Tensile yield stress of polypropylene composites filled with ultrafine particles

Abstract

For polypropylene composites filled with ultrafine or particles of the order of microns, (SiO2 and glass, respectively), yield stress was measured as functions of temperature, the rate of strain and filler content. The yield stress of the composites filled with ultrafine particles increased with the filler content and decreased with the filler size, while for the composites filled with glass particles, these relations were reversed. For SiO2 filled composites, the tensile yield stress was found to be reducible with regard to temperature, the rate of strain and the filler content. The Arrhenius plot of the shift factors for composing the logarithmic strain rate — temperature master curve formed a single curve irrespective of the filler content and size.
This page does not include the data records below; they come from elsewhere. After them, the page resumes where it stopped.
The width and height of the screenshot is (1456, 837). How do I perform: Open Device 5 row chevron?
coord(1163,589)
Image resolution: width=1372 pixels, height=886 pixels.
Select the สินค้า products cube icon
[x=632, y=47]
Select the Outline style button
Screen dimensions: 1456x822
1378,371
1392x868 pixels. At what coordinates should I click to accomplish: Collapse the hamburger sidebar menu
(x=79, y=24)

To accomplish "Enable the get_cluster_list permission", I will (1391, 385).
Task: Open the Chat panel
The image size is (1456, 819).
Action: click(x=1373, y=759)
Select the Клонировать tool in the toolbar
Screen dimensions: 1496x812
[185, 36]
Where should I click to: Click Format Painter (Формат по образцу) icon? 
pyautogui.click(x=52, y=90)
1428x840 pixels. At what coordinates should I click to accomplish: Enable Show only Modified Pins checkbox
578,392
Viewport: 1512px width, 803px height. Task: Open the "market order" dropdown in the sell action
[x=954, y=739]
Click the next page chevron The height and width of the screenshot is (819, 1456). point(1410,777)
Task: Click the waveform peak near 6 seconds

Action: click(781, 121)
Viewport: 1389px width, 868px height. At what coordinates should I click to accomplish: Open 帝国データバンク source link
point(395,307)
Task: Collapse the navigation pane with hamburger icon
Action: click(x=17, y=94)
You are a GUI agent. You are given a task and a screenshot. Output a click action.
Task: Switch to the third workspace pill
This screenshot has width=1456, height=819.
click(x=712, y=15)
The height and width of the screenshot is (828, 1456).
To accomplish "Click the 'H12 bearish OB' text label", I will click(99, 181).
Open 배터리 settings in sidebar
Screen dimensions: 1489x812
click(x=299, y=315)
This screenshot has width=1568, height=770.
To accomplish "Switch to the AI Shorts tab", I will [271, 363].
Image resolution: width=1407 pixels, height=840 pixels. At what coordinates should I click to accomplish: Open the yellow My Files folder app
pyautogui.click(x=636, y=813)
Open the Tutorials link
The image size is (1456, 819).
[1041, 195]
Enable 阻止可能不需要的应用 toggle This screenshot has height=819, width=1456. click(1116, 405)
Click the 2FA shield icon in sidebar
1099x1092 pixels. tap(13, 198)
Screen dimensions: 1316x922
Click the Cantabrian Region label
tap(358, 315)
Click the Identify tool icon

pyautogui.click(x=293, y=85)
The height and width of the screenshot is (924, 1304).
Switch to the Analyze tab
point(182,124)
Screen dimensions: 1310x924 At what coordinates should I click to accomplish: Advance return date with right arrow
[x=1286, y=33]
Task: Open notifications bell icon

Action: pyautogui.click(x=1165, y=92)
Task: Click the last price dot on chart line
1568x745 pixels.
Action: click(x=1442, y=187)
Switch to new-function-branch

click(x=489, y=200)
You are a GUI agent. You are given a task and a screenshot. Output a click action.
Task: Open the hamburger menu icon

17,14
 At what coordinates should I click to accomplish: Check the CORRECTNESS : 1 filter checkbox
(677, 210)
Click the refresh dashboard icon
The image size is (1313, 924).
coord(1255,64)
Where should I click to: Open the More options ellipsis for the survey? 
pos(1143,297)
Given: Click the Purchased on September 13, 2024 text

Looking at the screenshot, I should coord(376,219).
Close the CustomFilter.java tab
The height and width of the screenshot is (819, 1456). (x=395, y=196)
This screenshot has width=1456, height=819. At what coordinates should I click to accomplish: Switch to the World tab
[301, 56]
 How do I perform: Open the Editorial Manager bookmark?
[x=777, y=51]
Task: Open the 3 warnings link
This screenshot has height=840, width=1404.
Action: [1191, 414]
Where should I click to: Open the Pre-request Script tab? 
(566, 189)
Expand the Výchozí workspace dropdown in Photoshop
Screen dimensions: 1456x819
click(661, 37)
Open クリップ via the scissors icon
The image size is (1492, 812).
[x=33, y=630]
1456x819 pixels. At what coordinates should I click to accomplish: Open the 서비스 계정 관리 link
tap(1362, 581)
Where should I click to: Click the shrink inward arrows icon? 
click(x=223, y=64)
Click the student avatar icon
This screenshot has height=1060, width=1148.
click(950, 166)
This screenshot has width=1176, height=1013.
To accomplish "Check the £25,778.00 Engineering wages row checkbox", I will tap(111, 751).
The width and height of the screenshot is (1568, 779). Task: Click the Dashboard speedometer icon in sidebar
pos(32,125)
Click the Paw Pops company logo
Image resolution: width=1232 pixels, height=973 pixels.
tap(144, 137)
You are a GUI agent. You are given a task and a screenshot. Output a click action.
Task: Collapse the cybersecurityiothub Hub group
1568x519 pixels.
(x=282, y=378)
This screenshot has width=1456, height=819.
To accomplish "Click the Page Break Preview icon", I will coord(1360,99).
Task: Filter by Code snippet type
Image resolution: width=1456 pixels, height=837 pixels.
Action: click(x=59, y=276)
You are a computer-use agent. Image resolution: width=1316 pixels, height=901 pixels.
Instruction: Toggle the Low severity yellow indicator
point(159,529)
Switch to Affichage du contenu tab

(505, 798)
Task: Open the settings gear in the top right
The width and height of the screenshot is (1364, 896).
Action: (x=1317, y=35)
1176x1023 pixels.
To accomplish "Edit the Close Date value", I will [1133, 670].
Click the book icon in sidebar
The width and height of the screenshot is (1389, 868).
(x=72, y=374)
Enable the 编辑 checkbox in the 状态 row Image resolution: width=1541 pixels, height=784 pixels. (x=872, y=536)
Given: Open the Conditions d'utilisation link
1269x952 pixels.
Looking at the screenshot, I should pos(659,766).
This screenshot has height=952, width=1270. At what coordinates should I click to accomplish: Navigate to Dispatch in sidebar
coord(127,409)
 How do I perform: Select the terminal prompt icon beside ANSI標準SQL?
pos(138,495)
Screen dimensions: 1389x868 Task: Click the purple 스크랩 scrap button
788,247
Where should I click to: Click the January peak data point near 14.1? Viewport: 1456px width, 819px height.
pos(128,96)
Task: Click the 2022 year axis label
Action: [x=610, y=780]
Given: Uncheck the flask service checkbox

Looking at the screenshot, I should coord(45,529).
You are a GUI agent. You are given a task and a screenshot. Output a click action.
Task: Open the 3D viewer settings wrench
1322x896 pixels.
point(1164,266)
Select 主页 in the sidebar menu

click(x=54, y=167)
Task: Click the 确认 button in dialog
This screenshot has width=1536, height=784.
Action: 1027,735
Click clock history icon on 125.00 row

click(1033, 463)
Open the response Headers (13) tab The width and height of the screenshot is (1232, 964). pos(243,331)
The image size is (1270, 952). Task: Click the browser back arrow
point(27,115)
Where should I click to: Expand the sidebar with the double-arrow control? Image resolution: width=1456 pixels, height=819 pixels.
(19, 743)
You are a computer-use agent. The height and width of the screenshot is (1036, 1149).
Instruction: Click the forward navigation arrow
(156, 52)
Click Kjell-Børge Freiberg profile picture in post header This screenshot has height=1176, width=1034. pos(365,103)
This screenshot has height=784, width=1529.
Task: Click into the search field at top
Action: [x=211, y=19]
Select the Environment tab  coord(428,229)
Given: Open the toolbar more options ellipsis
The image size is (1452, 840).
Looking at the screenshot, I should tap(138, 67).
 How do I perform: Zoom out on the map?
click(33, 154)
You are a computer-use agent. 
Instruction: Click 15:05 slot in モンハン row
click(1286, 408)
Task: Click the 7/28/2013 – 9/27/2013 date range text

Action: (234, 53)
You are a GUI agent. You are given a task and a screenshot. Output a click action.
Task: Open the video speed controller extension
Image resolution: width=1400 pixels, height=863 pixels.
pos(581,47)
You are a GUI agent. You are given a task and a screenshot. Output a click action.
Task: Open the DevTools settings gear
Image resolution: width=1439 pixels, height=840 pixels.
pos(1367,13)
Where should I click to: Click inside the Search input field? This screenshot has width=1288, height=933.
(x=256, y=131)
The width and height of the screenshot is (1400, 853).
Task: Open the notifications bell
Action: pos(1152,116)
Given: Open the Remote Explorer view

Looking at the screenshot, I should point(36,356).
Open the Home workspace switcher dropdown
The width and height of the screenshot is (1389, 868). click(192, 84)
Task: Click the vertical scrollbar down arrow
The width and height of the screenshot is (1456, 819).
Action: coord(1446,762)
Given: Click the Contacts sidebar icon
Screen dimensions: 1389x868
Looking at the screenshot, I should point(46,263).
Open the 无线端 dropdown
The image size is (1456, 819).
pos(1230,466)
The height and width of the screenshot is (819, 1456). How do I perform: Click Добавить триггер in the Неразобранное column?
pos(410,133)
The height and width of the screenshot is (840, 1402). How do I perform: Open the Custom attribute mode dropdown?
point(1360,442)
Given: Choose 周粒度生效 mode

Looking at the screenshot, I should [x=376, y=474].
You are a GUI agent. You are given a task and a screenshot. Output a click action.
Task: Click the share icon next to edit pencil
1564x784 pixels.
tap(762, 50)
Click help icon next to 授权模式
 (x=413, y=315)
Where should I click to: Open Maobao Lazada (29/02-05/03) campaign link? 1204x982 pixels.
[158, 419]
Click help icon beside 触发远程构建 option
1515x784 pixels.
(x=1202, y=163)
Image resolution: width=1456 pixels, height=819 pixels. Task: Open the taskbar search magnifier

The curve comprised three linear regions with breaks appearing at 60 and 110° C, where the transition of the matrix polymer took place. The master curves obtained for different contents of a given size filler could be further reduced into a grand composite curve by shifting them along the axis of logarithmic strain rate, with the logarithmic second shift factors proportional to the square root of the volume fraction of the filler. The dependence of the filler volume fraction on the second shift factor was related to the dispersion state of fillers in PP matrix, namely, the promotion of the aggregation with filler content. The dependences of the yield stress on the filler volume fraction and size were explained by a modified equation based on the dispersion strength theory, with an aggregation parameter incorporated.